§ Instructions for the task
Below is a block of records; repeat each one exactly.

§ Stored items from a collection
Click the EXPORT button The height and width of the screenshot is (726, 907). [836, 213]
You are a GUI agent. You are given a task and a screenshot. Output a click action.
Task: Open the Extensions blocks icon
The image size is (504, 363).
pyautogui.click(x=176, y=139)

§ Your response
Click the EXPORT button The height and width of the screenshot is (726, 907). [836, 213]
You are a GUI agent. You are given a task and a screenshot. Output a click action.
Task: Open the Extensions blocks icon
The image size is (504, 363).
pyautogui.click(x=176, y=139)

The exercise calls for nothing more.